Die größte Neuheit war das sphärische Sonarsystem, das den gesamten Bugbereich einnahm. Die Tullibee erhielt das AN/AQQ-1, das aus einem aktiven Kugelsonar BQS-6 und den darum angeordneten passiven Niedrigfrequenzsensoren BQR-7 bestand. Der Bug bot den Vorteil, dass er so weit wie möglich von den eigenen Antriebssystemen entfernt lag, womit Eigenstörungen minimiert wurden. Erstmals konnte die Tullibee so Sonarkontakte in allen drei Dimensionen orten. Alle späteren U-Boote der US Navy erhielten ein solches Kugelsonar. Für die Feuerleitung besaß die Tullibee vier BQG-2A-PUFFS-Sensoren. Je einer befand sich als deutlich sichtbare „Flosse“ extern am Bug und am Heck, jeweils ein weiterer intern im Turm und in der hinteren Stabilisatorflosse.
Da das Sonar den Bug einnahm, in dem bei früheren Entwürfen die Torpedorohre untergebracht waren, musste die Navy für die Bewaffnung eine neue Lösung finden. So wurden die vier 533-mm-Rohre weiter nach hinten geschoben und dafür um 10° aus der Längsachse des Bootes ausgewinkelt. Für jedes Rohr konnten zwei Nachlader mitgeführt werden, so dass die Tullibee bis zu zwölf Waffen des Typs Mk. 48 an Bord hatte.

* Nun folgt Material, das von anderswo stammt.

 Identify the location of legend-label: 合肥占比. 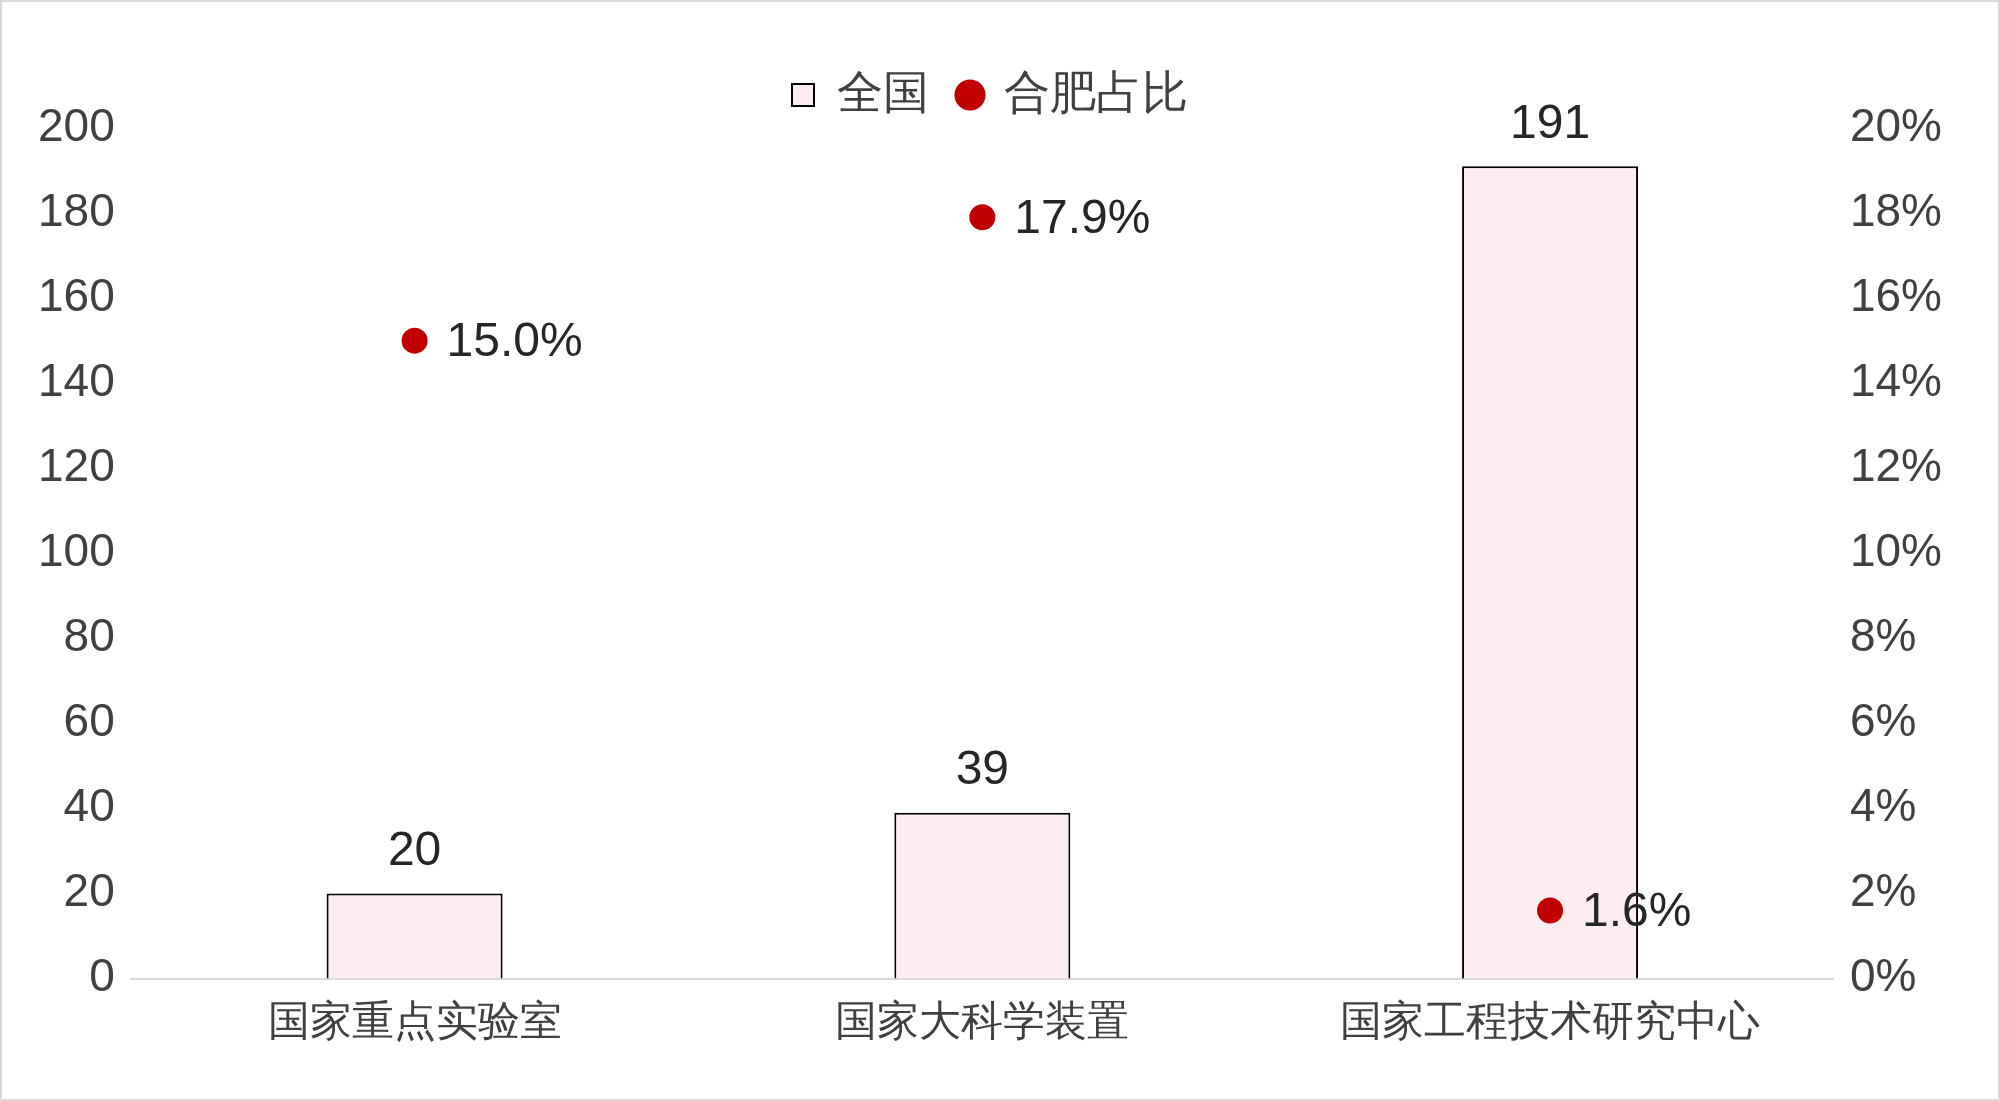
(1096, 92).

Auch die Besatzungsstärke sollte den Entwurf günstig machen und Betriebskosten einsparen. Mit 56 Mann an Bord der Tullibee waren 32 Mann weniger vorgesehen, als zu Beginn für die Thresher-Klasse eingeplant waren; letztlich wurden auf den Threshers sogar rund 100 Mann eingesetzt. Da aber die Seebesatzung von 56 Mann nicht ausreichte, auch die nötigen Instandhaltungsarbeiten im Hafen allein durchzuführen, mussten der Tullibee weitere Männer zugeordnet werden, die nicht mit auf See gingen, sondern während der Fahrten im Hafen administrative Tätigkeiten erledigten und Hafenliegezeiten vorbereiteten.[3]